Start (as you mean to go wrong)

by raritysdiamonds



Series: Fine Line [2]
Category: Invader Zim
Genre: Awkward Flirting, Fluff, Love Confessions, M/M, ZADR Week Phase 3, awkward idiots being bad at feelings
Language: English
Status: Completed
Published: 2020-07-19
Updated: 2020-07-19
Packaged: 2021-03-05 04:34:18
Rating: General Audiences
Warnings: No Archive Warnings Apply
Chapters: 1
Words: 2,200
Publisher: archiveofourown.org
Story URL: https://archiveofourown.org/works/25358530
Author URL: https://archiveofourown.org/users/raritysdiamonds/pseuds/raritysdiamonds
Summary: “...You’re surrendering the Earth to me?”“No!” Dib snaps, throwing up his hands because - honestly, he doesn’t know what he expected, this is Zim. “But can’t you just, I dunno...be a little less evil? Or only to the people who really deserve it? No murder or blowing up planets, but you could...mess with the skool timetable, dye people’s hair pink, start a heartless corporate empire, stuff like that. And then I’ll be here to stop you! It’s...our thing, you know?”(or: Zim plots, Dib bargains, and absolutely nothing goes to plan.)
Relationships: Dib/Zim (Invader Zim)
Series: Fine Line [2]
Series URL: https://archiveofourown.org/series/1836400
Comments: 7
Kudos: 56





	Start (as you mean to go wrong)

**Author's Note:**

> written for ZADR week day 1, prompt: awkward beginnings! I imagine this happens after Dib’s conversation with Gaz in we’ll be a fine line (we’ll be alright), but it can also be read as a standalone.
> 
> Thanks so much for reading and I would love to hear what you thought! <3

Dib starts running, and he doesn’t have a plan.

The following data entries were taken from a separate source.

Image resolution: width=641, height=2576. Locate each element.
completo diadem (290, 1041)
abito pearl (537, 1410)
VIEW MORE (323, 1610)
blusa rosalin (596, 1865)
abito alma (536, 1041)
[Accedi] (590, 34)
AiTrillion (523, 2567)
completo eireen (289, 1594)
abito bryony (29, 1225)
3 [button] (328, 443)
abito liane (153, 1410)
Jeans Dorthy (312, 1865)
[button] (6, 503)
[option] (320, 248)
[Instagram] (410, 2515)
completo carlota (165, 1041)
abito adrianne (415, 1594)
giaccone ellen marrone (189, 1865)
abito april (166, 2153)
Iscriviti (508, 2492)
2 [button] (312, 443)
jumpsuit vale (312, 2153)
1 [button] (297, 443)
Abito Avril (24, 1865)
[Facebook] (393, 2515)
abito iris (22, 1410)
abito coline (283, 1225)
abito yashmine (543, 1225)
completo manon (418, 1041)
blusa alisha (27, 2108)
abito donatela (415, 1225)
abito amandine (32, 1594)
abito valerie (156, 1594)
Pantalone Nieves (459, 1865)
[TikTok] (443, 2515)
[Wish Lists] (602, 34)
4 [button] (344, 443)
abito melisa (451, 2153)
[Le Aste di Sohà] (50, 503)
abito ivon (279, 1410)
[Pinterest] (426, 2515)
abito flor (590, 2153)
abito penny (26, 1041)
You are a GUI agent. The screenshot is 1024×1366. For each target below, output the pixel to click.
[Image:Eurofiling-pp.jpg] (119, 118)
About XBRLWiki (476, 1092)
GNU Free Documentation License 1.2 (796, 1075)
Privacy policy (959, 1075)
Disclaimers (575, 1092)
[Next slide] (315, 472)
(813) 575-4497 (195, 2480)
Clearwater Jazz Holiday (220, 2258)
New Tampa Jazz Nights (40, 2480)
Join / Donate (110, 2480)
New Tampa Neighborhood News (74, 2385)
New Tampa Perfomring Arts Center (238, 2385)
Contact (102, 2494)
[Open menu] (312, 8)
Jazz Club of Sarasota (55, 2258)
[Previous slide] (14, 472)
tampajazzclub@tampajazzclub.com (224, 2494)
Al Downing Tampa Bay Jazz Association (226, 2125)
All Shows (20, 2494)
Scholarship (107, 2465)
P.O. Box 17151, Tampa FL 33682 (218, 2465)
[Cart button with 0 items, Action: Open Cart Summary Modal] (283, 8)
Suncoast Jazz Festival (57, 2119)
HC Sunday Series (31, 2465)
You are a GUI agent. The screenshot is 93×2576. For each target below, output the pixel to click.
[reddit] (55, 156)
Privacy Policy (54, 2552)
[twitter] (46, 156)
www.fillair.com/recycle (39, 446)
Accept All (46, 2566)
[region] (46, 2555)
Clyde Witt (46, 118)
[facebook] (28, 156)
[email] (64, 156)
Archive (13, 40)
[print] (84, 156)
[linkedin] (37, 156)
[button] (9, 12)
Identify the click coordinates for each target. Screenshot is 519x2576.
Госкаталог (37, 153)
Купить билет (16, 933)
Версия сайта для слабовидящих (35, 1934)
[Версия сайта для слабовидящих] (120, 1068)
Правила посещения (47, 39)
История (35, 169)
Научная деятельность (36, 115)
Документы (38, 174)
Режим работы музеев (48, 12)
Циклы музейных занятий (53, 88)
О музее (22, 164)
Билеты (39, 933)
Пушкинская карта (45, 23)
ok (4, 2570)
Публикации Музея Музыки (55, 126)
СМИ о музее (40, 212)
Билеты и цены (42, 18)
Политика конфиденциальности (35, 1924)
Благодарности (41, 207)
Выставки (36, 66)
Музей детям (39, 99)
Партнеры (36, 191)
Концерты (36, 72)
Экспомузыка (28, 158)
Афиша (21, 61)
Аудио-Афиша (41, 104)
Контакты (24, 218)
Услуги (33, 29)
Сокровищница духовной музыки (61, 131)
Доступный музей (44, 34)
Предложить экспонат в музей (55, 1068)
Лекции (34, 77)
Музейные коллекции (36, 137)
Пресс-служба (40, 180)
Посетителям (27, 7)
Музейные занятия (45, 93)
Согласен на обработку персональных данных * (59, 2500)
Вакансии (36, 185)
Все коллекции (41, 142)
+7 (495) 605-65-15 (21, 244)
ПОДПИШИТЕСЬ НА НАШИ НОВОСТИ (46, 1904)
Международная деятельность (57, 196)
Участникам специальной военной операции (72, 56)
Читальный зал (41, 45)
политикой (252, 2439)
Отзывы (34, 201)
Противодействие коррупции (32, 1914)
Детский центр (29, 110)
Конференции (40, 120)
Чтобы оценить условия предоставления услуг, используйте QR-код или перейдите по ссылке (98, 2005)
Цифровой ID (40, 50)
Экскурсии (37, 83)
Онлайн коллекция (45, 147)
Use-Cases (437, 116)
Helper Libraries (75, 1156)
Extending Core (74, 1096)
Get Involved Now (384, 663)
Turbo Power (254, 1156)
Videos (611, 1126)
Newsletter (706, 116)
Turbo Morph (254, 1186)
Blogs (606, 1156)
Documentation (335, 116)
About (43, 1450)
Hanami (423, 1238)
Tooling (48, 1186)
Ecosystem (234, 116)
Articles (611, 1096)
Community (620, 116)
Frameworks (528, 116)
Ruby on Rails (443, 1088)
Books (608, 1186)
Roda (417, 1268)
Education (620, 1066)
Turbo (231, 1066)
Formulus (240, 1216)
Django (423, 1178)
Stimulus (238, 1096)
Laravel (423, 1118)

He doesn’t have to think about where he’s going, his feet automatically pounding the sidewalk along the same path they’ve taken so many times, so many years, for so many reasons. It never dulled, that adrenaline rush, the double dose of exhilaration and fear of what he might be running into. Today’s the same, except it’s different, familiar thoughts running through his head:  _ gotta keep going, gotta get there before it’s too late, gotta stop -  _

“GIR! Take those squirrels out of your head!” 

He’s not too late: the bug-eyed bane of his existence is out on his front lawn, no doomsday device, just tapping away at a floating electronic pad while his minion cartwheels through the gnomes. “I need to shrink the base down to the containment cube - eh?” He glances up as Dib rounds the corner, his eyes narrowing in challenge. “ _ Diiib! _ ”

“That’s right, Zim! ...I mean, obviously. Who else ever shows up? Anyway - I’m here! To stop you!”

“Ha! Foolish Earth-stink, as if you could ever hope to stop Zim from carrying out his ingenious escape from...hmm, wait, what?” Zim tilts his head and blinks, scratching at his wig as defiance fades to confusion. “You’re here to stop me from...leaving?”

“That’s...what I just said!” If Dib just keeps shouting, maybe he won’t have to think about  _ why _ this time is different, before he can lose his nerve. “So, uh...You can’t go!” 

“I can’t? Oh, okay - I mean wait, no! I’m not falling for your big-headed tricks!” Zim jabs an accusing claw in Dib’s direction, his face scrunching up with suspicion before he puffs his chest out proudly. “ _ Your _ days may be even more meaningless without your greatest Irken adversary, but Zim is destined for greater things than enslaving your worthless race! My Tallest have entrusted me with a special mission to the sun, where I will…”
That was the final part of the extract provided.